Although sound data on the safety of SOCE are extremely limited, some individuals reported being harmed by SOCE. Distress and depression were exacerbated. Belief in the hope of sexual orientation change followed by the failure of the treatment was identified as a significant cause of distress and negative self-image (Beckstead & Morrow, 2004; Shidlo & Schroeder, 2002).
Although there is insufficient evidence to support the use of psychological interventions to change sexual orientation, some individuals modified their sexual orientation identity (i.e., group membership and affiliation), behavior, and values (Nicolosi, Byrd, & Potts, 2000). They did so in a variety of ways and with varied and unpredictable outcomes, some of which were temporary (Beckstead & Morrow, 2004; Shidlo & Schroeder, 2002). Based on the available data, additional claims about the meaning of those outcomes are scientifically unsupported.

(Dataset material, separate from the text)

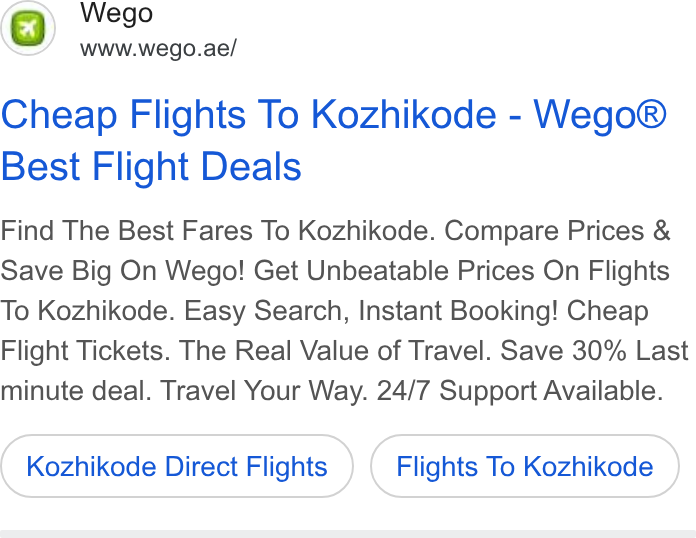The image size is (696, 538).
Task: Click the green Wego airplane logo icon
Action: (28, 28)
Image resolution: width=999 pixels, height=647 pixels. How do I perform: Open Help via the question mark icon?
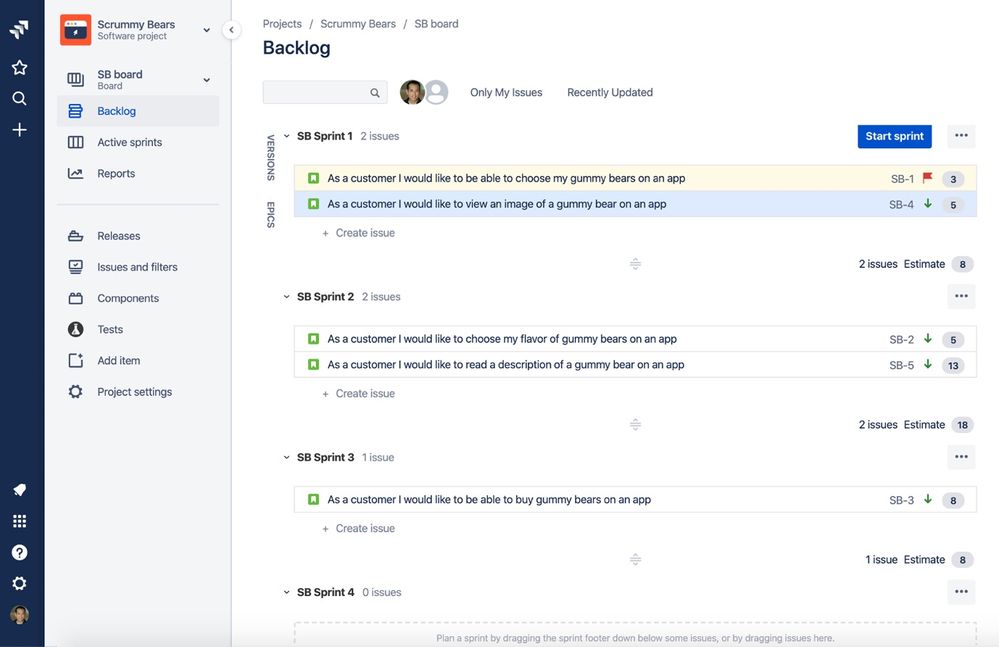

On the basis of the Task Force’s findings, the APA encourages mental health professionals to provide assistance to those who seek sexual orientation change by utilizing affirmative multiculturally competent (Bartoli & Gillem, 2008; Brown, 2006) and client-centered approaches (e.g., Beckstead & Israel, 2007; Glassgold, 2008; Haldeman, 2004; Lasser & Gottlieb, 2004) that recognize the negative impact of social stigma on sexual minorities 2 (Herek, 2009; Herek & Garnets, 2007) and balance ethical principles of beneficence and nonmaleficence, justice, and respect for people’s rights and dignity (APA, 1998, 2002; Davison, 1976; Haldeman, 2002; Schneider, Brown, & Glassgold, 2002).